Garbage collection freebie to end for nearly 1,200 Chicago nonprofits
Under pressure from Inspector General Joe Ferguson, Streets and Sanitation Commissioner John Tully has agreed to stop the garbage freebie and continue trash pick-ups only to those non-profit organizations meeting certain criteria. Those groups will pay $9.50 a month.
The days of Chicago taxpayers footing the bill for free garbage collection to nearly 1,200 nonprofits are finally drawing to a close.
Under pressure from Inspector General Joe Ferguson, Streets and Sanitation Commissioner John Tully has agreed to stop the freebie. He will continue garbage pickups only to those nonprofit organizations that “meet financial criteria to be codified” by Dec. 31 — and those groups will pay $9.50 a month.
The crackdown will include “additional eligibility standards limiting the number of refuse carts available to nonprofit entities to better align with [Streets and Sanitation’s] residential model,” Tully wrote to Ferguson in a letter dated Aug. 16.
“All nonprofits that receive services will be billed monthly upon implementation of this policy,” the commissioner wrote.

# [Supplied information]

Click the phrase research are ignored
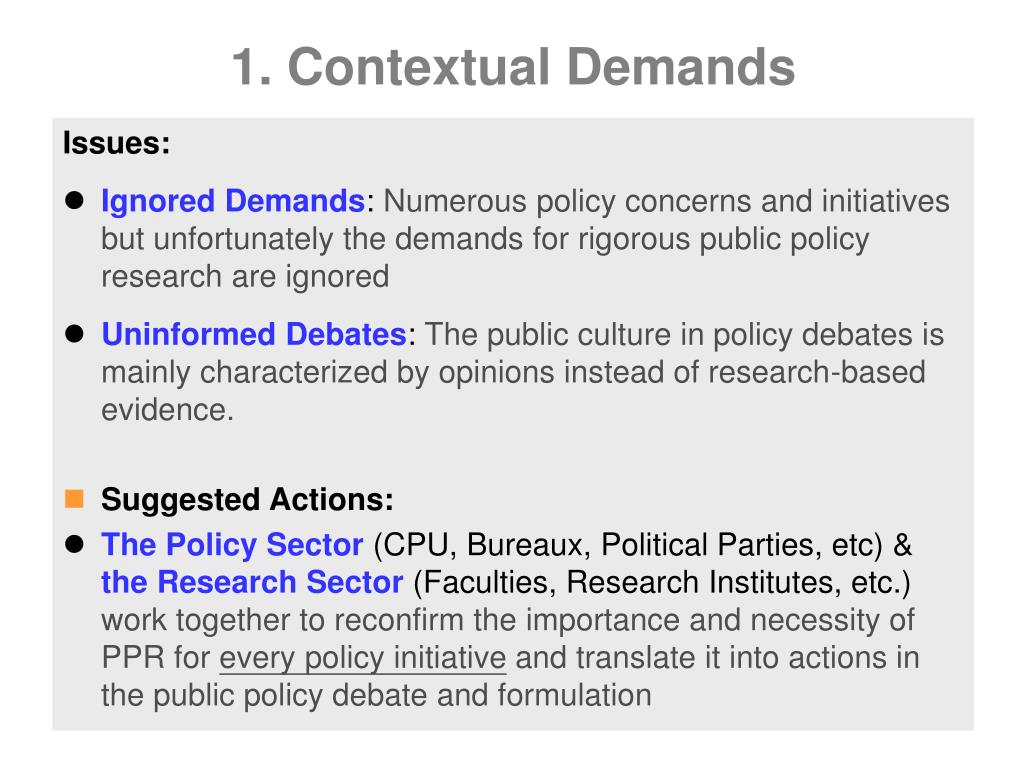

# [Brief A]
List every number and date that appears in the Chicago garbage collection article.
# [Brief B]
In the Chicago garbage collection article, how much will qualifying nonprofit groups pay for pickups each month?
# [Brief C]
Return the Chicago garbage collection article's text from "The crackdown will" to "the commissioner wrote.", copied word for word.
Answer using only the Chicago garbage collection article.

# [Worked answer A]
1,200; $9.50; Dec. 31; Aug. 16

# [Worked answer B]
$9.50 a month.

# [Worked answer C]
The crackdown will include “additional eligibility standards limiting the number of refuse carts available to nonprofit entities to better align with [Streets and Sanitation’s] residential model,” Tully wrote to Ferguson in a letter dated Aug. 16.
“All nonprofits that receive services will be billed monthly upon implementation of this policy,” the commissioner wrote.